A group of engineers has come up with a means of making robotic furniture that not only captures prey but actually consumes it, using the meat to power its gears and electronic components. Clocks that catch flies and turn them into power to run the device are labeled as being both a practical “green” design of the future, but also a form of macabre entertainment by the device’s creators. Are we ready for a world that considers watching a robot kill and eat a fly entertainment? And if that’s not enough, the startling claims of what the meat powered coffee table does is not for the faint of heart. And it raises the obvious question: why would a coffee table even need power?
They’re called carnivorous domestic entertainment robots. And while it might sound like a disturbing twist for home entertainment, prototypes have been designed by James Auger and Jimmy Loizeau that take the organic remains of animals and insects killed by the bizarre and efficient machines and convert them into power. The disturbing robots have purposefully been designed and marketed as a form of entertainment more than a twisted answer to energy concerns.

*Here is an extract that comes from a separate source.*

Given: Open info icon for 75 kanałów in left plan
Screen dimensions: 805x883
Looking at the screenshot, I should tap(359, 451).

And so far very few who have heard of them think they’re an ideal way to spend the afternoon.
Take the mouse killing coffee table. The twisted design has an aperture shaped opening in the top of it. A mouse is led up a carefully designed tunnel up to the top of the table where it can wander around and eventually comes to the aperture where it falls in and “expires” (as the designers say, more on that later) where microbes digest it and convert its body to energy. The mouse is consumed and the LED light on the side of the table powers up indicating the coffee table is at full power. Power to do what? Nothing other than kill again. It’s based on a principle similar to the Venus flytrap.

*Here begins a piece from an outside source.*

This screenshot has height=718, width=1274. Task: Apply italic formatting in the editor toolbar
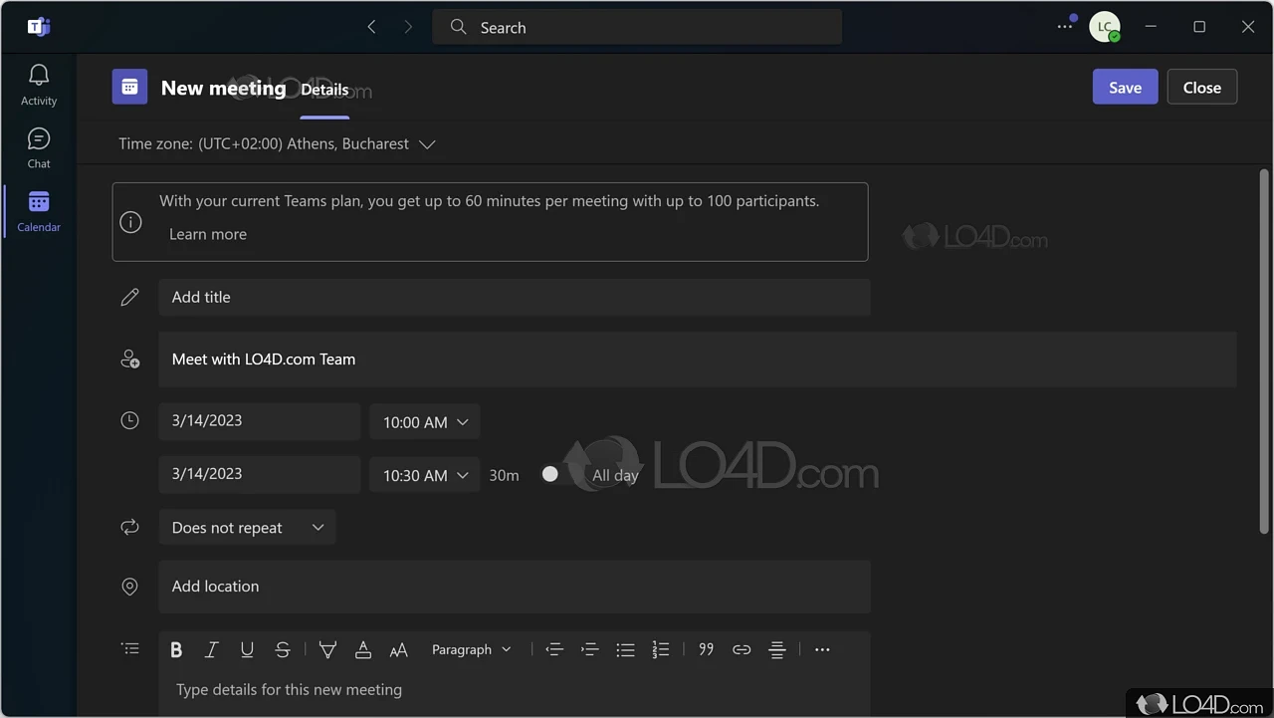(x=211, y=650)
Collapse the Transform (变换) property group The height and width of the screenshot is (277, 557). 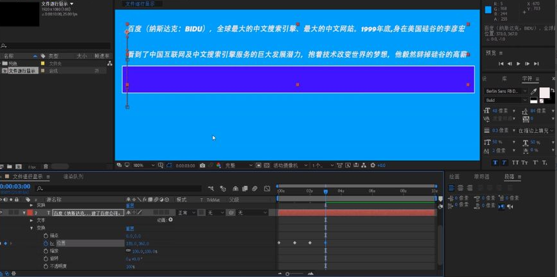point(31,228)
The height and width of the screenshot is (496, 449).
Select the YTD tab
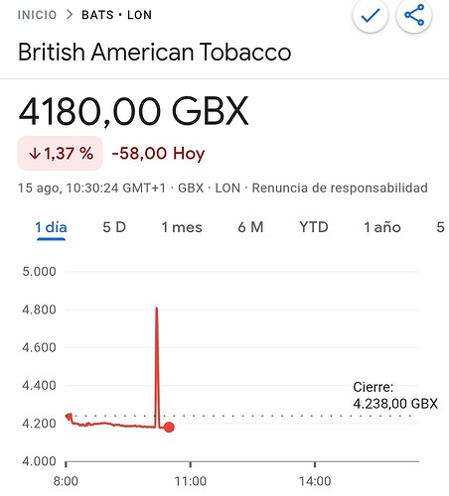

So how does the mouse expire? None of the designs made by the company say exactly how it works, only that the creatures “expire.” Perhaps it is this mystery along with the efficiency of the machines or the philosophical overtones that has proven so disturbing to so many who become aware of these strange new robots that are designed to kill as a means of entertainment.

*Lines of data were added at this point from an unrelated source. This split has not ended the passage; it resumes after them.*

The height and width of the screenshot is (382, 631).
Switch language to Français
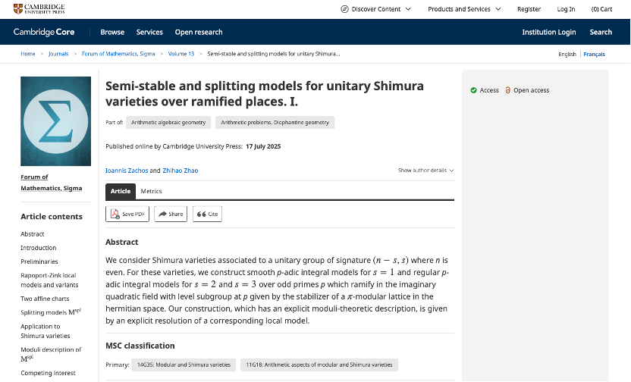coord(594,55)
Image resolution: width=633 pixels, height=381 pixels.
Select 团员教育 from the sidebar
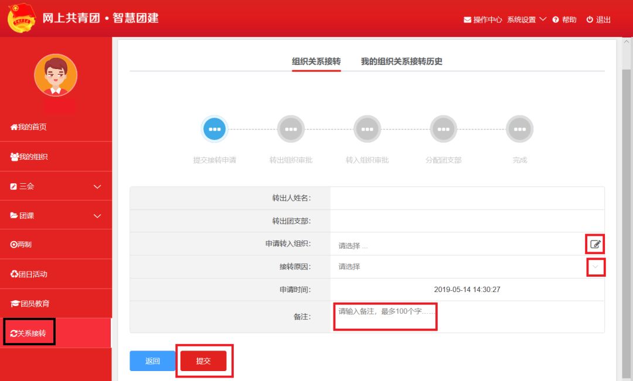34,303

A clock has also been designed that apparently is powered by flies that collect inside it as they die after being stunned by the light itself. This has been labeled a far more practical, if not disturbing piece as it actually works to serve a function. The designers are not just looking for functionality, however it seems. They’re looking to make a statement.
So are we ready for a world where furniture comes to life and actively eats animals? Whether we are or not, it seems that’s just what we’re in for now. Still, the new devices have succeeded in capturing the attention of those interested in the provocative machines as a statement on humanity’s place in the world if not art. Next they need to invent someone who will want one in their living room.